Saat membaca profil kesebelas anak-anak GenH, saya mencari tahu dalam bukunya, beberapa membolak-balik mencari tulisan Ibu Lenggogeni Faruk yang membahas apa saja kiat-kiat membentuk anak-anak yang cerdas, kreatif, & pemberani.
Nihil.
Tapi setelah membaca ulang, pelan-pelan (tapi tetap ndak sabaran), akhirnya saya menyimpulkan sementara, yaitu:
1) Semua anak GenH sudah diajak ikut orangtuanya berbisnis keliling daerah bahkan ke luar negeri secara berkala. Ini modal yang cukup memperkaya & meluaskan wawasan berpikir anak-anak sejak dini, sekaligus melatih berpikir kritis. Anak-anak melihat bagaimana orangtuanya bekerja, tidak hanya terima uang jajan saja. Anak-anak mencontoh orangtuanya bahwa hadiah, kesenangan hanya didapat setelah bekerja cerdas & bekerja ikhlas.

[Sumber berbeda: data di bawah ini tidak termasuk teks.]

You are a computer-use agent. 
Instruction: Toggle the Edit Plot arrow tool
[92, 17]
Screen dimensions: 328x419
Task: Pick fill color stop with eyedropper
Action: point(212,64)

Sedikit bercerita, saya pernah membaca beberapa artikel & berita bagaimana para pebisnis (baik murni pebisnis maupun pebisnis yang juga politisi) mendidik anak-abak mereka. Kesimpulan yang saya dapatkan : TIDAK ADA satu pun yang memanjakan anak-anaknya, bahkan tidak segan mereka melatih anak mereka sendiri dengan cukup keras. Orangtua ini memastikan anak-anak mereka digembleng di tangan yang berpengalaman & hanya menginginkan anak-anak mereka mencapai kesuksesan. Apakah anak-anak itu tidak mendapat kesenangan, mainan, hiburan? Dapat. Tapi dengan syarat & ketentuan yang diberlakukan orangtua mereka. Standar mendidiknya bisa jadi dibawah Amy Chua, The Tiger Mother tetapi fokusnya sama : fokus & disiplin dalam meraih cita-cita.
2) Lancarnya komunikasi & kedekatan hati antar orangtua dengan anak-anak. Ini klise tapi penting supaya anak-anak tidak mudah terpengaruh dengan hal buruk dari luar. Bonusnya, anak-anak akan lapang hati memenuhi harapan orangtua terhadap dirinya.
Buku yang menarik ini, menurut saya, akan jauh lebih paripurna lagi jika Bapak Halilintar ikut menuliskan dengan lengkap bagaimana step-by-step tentang dunia ke-Ayah-an. Terutama bagaimana mengatasi saat anak-anak mengalami tantrum, moody, lelah, atau sedang malas menuruti orangtuanya.